### [Supplied text]
---+---
KXVU-LD
- Chico, California; United States;
- Channels: Digital: 3 (VHF); Virtual: 17;
- Branding: Antenna TV 17.1

Programming
- Affiliations: 17.1: Antenna TV

Ownership
- Owner: Sinclair Broadcast Group; (Sinclair-California Licensee, LLC);
- Sister stations: KRCR-TV, KCVU, KRVU-LD, KUCO-LD

History
- Founded: July 26, 2002
- First air date: March 31, 2006
- Former call signs: K27HD (2002–2005); K17HF (2005); KXVU-LP (2005–2020);
- Former channel number: Analog: 17 (UHF, 2006–2020);
- Former affiliations: Telemundo (2006–2014)
- Call sign meaning: No meaning; the "VU" letters are also used on sister stations KCVU and KRVU-LD/KZVU-LD

Technical information
- Licensing authority: FCC
- Facility ID: 125422
- ERP: 0.1 kW
- HAAT: 374.5 m (1,229 ft)
---+---
### [Records for processing]
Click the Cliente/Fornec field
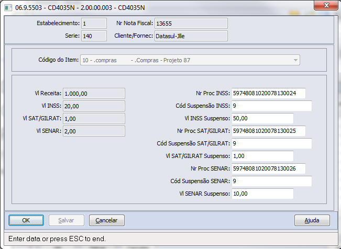This screenshot has width=341, height=249. point(191,36)
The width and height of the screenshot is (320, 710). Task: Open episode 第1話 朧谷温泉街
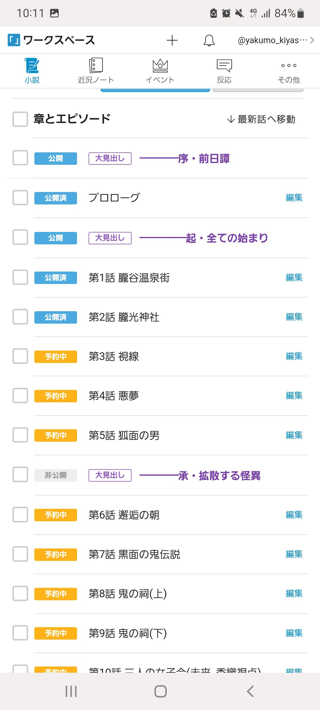point(129,278)
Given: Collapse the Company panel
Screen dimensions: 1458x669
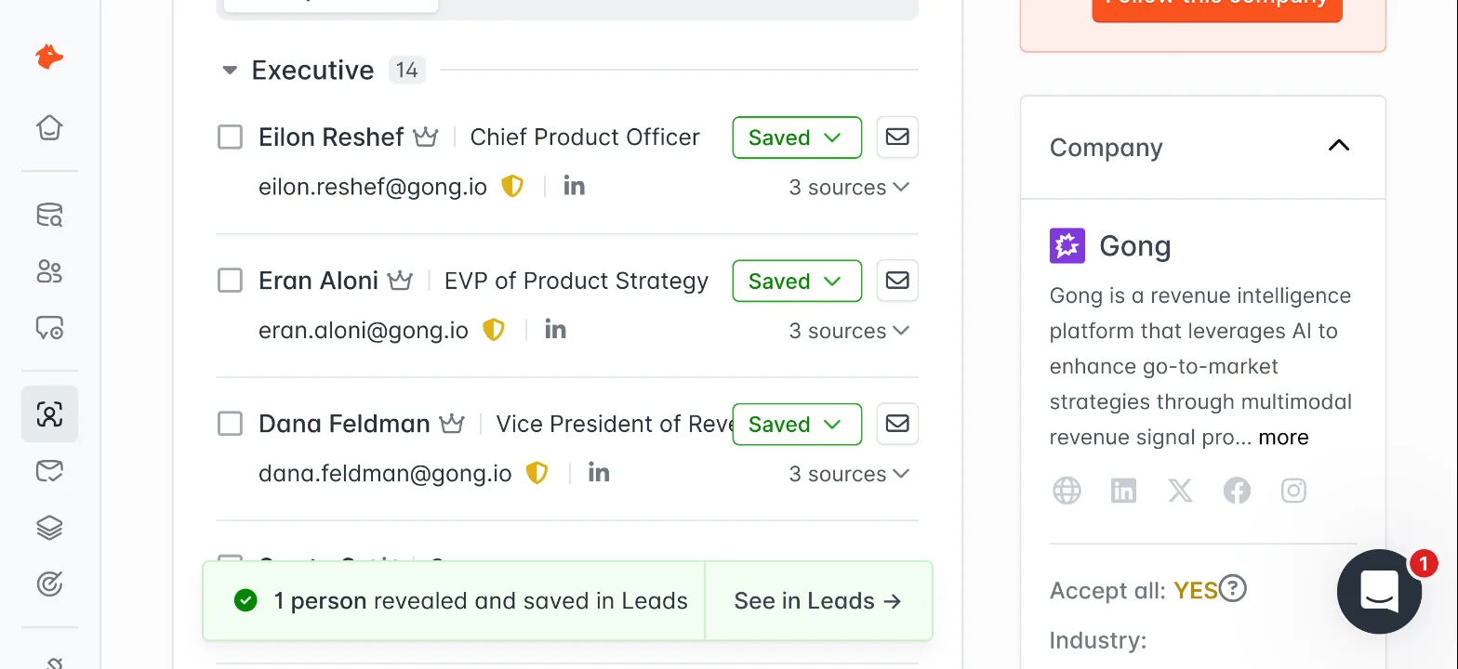Looking at the screenshot, I should pyautogui.click(x=1338, y=146).
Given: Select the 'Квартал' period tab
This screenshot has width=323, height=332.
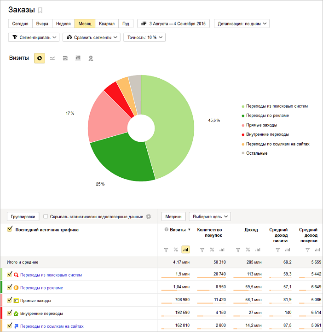Looking at the screenshot, I should (106, 23).
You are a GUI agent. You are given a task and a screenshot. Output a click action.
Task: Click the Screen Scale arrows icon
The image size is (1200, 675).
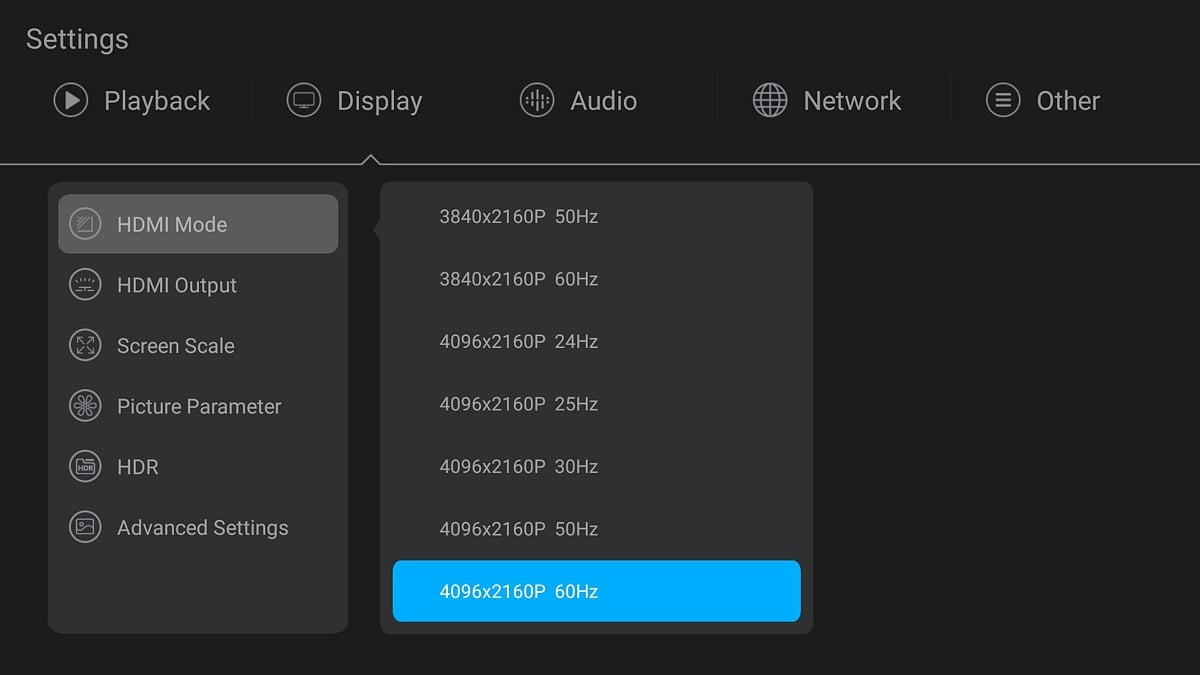85,346
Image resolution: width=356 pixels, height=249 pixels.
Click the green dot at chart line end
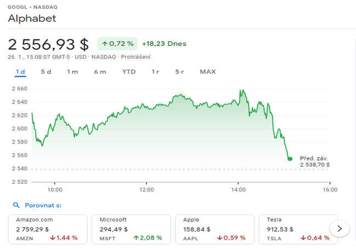point(290,159)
---+---
### [To be done]
(a) In the KXVU-LD listing, which network was the station affiliated with from 2006 to 2014?
(b) Quote everything in the entries from the line containing "Image resolution: width=356" down through the end of the entries, leaving out the pictures.

### [The results]
(a) Telemundo

(b)
Image resolution: width=356 pixels, height=249 pixels.
Click the green dot at chart line end
point(290,159)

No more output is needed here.